It is a daunting task to understand and stay current with the various Medicare rules that have an impact on the delivery of radiology and imaging services. The fast-approaching effective date for the accreditation of advanced radiology services, the new supervision rules, and the proper use of radiologist extenders (radiologist assistants or radiology practice assistants) all illustrate this challenge. Given the many regulatory changes, it is understandable that some radiology practices remain uncertain how these rules work.
Accreditation will be required—beginning January 1, 2012—for nonhospital physician practices and IDTFs furnishing the technical component of certain advanced imaging procedures, including diagnostic MRI, CT, and nuclear medicine (including PET). Such technical-component services at accredited physicians’ offices (whether owned by radiologists or nonradiologists) will have to be supervised and performed only by qualified physicians and nonphysician personnel.

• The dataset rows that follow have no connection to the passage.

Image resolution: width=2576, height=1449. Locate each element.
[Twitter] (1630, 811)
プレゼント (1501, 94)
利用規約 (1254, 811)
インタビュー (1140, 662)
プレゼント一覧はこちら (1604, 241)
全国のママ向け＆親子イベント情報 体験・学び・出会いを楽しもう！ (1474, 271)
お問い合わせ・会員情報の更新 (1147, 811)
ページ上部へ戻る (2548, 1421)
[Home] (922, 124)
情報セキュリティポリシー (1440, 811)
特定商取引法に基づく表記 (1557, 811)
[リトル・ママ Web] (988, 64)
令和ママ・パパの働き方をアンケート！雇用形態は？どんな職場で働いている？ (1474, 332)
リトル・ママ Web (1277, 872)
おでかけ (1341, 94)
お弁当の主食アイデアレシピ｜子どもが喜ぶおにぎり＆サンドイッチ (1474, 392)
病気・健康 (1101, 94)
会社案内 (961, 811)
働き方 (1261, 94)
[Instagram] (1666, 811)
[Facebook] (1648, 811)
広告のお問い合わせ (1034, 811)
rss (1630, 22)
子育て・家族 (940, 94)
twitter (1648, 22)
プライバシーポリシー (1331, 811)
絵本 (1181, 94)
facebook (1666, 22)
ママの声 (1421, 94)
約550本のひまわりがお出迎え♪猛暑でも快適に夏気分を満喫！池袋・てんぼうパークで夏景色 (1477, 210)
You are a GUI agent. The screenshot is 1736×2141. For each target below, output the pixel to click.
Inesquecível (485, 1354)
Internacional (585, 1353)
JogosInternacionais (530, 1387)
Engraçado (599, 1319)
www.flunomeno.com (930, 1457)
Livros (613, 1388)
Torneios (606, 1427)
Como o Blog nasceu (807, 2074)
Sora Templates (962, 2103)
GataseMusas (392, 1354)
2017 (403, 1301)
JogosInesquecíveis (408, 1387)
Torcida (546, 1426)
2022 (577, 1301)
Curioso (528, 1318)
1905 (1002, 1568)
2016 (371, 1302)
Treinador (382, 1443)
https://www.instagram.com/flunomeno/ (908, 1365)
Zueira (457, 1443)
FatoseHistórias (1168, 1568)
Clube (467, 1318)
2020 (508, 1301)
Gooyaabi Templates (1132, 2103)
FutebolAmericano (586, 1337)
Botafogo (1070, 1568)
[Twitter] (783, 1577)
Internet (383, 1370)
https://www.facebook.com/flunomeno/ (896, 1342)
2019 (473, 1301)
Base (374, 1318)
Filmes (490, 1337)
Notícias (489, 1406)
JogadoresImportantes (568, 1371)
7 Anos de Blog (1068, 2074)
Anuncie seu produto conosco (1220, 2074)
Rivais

CMS will eventually develop rules to define what it means to be qualified, but for now, the three accrediting bodies (the ACR®, the Intersocietal Accreditation Commission, and the Joint Commission) are authorized to apply separate and differing standards. After January 1, 2012, the technical component of these services will no longer be billed globally; the technical component and the professional component will have to be billed separately. This will be required so that the claim submitted for the technical component will be able to carry the 95 code, to identify that it was performed at an accredited facility.
Don’t be surprised to see CMS issuing guidance on who should bill for the accredited technical-component service. Our best guess on what to expect is that for an accredited advanced imaging service that does not require direct or personal supervision (such as nuclear medicine, PET, or CT and MRI without contrast), the billing physician will be the performing physician. For accreditation purposes, this is the medical director, who is responsible for the overall direction and control of the imaging equipment and for all those tests that require general supervision.
For accredited advanced imaging services that require direct supervision (such as MRI or CT with contrast), the billing physician will be the physician who was supervising by being present in the office suite during the performance of those tests. For an accredited advanced imaging study that requires personal supervision, the billing physician will be that physician who was present in the room throughout the performance of the test. We anticipate that the role of the supervising radiologist will be more defined as a result of accreditation.
This brings us to a related regulatory issue: How can a radiology group effectively use radiologist extenders? Feedback on our comprehensive summary of the rules1 indicates that many practices failed to understand the implications of the rules.
The Bottom Line
Let’s be clear: There is no Medicare Part B coverage for services performed by physician-employed auxiliary personnel in a hospital setting, regardless of whether a radiologist supervises the performance of the services. As a result, payment for the services of nonphysician auxiliary personnel is made solely to the hospital, as part of its reimbursement by Medicare under the hospital prospective payment system (PPS).
To date, the Medicare program has not recognized radiologist extenders as medical professionals who may separately bill for their own services and be reimbursed at a percentage of the Medicare Physician Fee Schedule (MPFS). The limitation imposed on billing for the services of radiologist extenders has a significant impact on the use of these professionals—at a time when hospitals and radiologists seek opportunities to reduce the cost of health-care services. These concerns are further compounded by the requirements for personal supervision that apply to many diagnostic tests.
Radiologist extenders have been used by radiology groups to assist in the performance of diagnostic tests and in the performance of physician/surgical procedures. Both uses can create problems. In a hospital setting, diagnostic tests for Medicare outpatients must be performed under the appropriate level of physician supervision designated by CMS. There are three levels of supervision applicable to the hospital setting: personal, direct, and general.